Nor was it of any import in the case that Brei had testified before the coroner, and all that was desired of him was a repetition of that testimony. Notwithstanding his testimony before the coroner, he could not be compelled to testify to the same matters in court if it tended to incriminate him: Cullen v. Com., 24 Grattan (Va.) 624; Temple v. Com., 75 Va. 892.
The trial judge was correct in holding that the witness himself must claim the privilege, but that his attorney could suggest when occasion warranted such claim or could ask the court to advise the witness of his constitutional privilege as respects any question put to him: State v. Pancoast, 5 N.D. 516,67 N.W. 1052.

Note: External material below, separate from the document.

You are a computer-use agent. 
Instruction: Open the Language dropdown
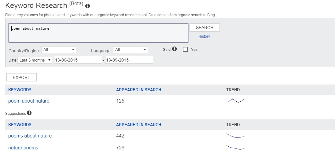tap(131, 50)
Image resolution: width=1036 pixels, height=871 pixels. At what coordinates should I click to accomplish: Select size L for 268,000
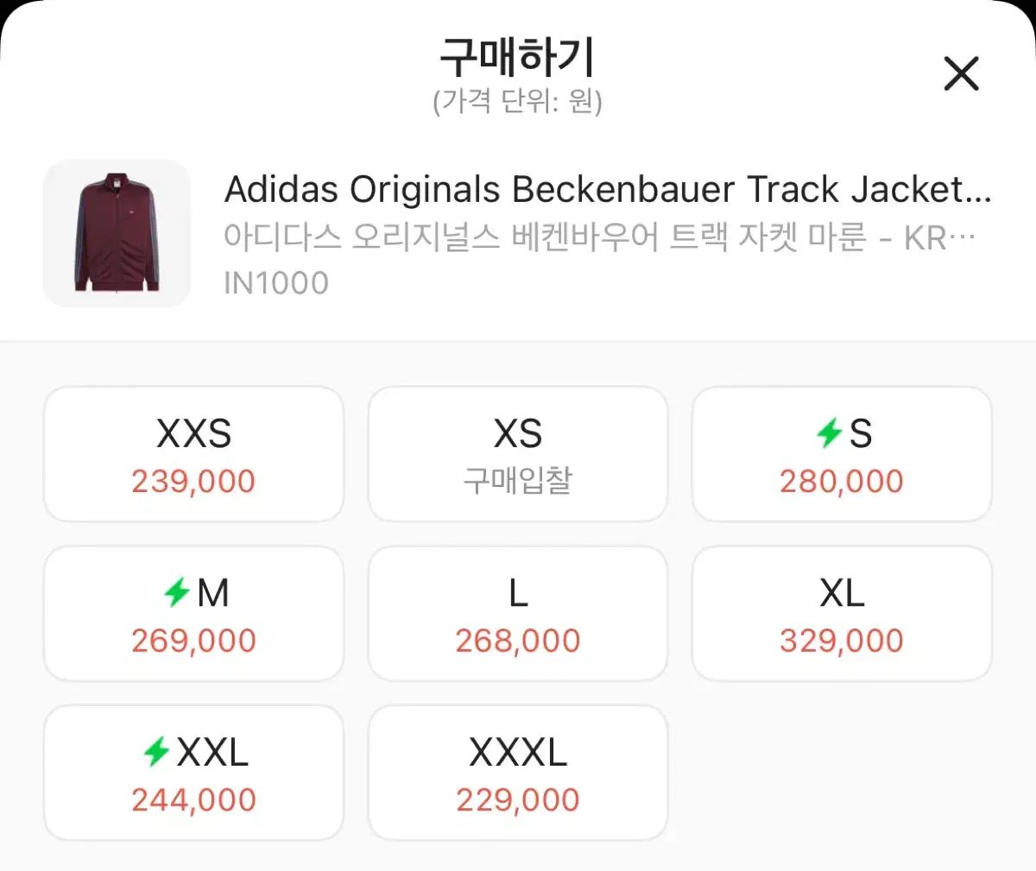coord(518,614)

We realize fully that the exercise of this privilege may sometimes make it difficult, perhaps impossible, to secure a conviction of crime, and to that extent it may hinder the course of justice; but not more so than the well settled privilege of a defendant in a criminal prosecution not to take the witness stand, or to have his failure to do so not referred to adversely on the trial: Act of May 23, 1887, P.L. 158, sec. 10; Com. v. Foley, 24 Pa. Super. 414; Com. v. Green, 233 Pa. 291. Constitutional rights are not to be set aside or disregarded whatever may be the effect of such action on a particular case. On the same principle that it is better that ninety-nine guilty men escape rather than that one innocent man be convicted, so it is better that one prosecution should come to naught than that the constitutional guaranties against compulsory self-incrimination should be *Page 395 
disregarded and become a dead letter. No one would think of sending the accomplices of a burglar or thief to jail for contempt because they refused to testify on behalf of the Commonwealth, as to their presence with him at the scene of the crime; no more should such punishment be visited upon witnesses who are alleged to have been associated with a defendant on trial for the commission of a misdemeanor, where there is a probability that their testimony may tend to criminate them or ex pose them to prosecution.
After full consideration we are of opinion that such probability reasonably existed in this case and that the appellants were justified in claiming their privilege not to testify against themselves.
The assignments of error are sustained in each case. The judgments are reversed and the appellants discharged.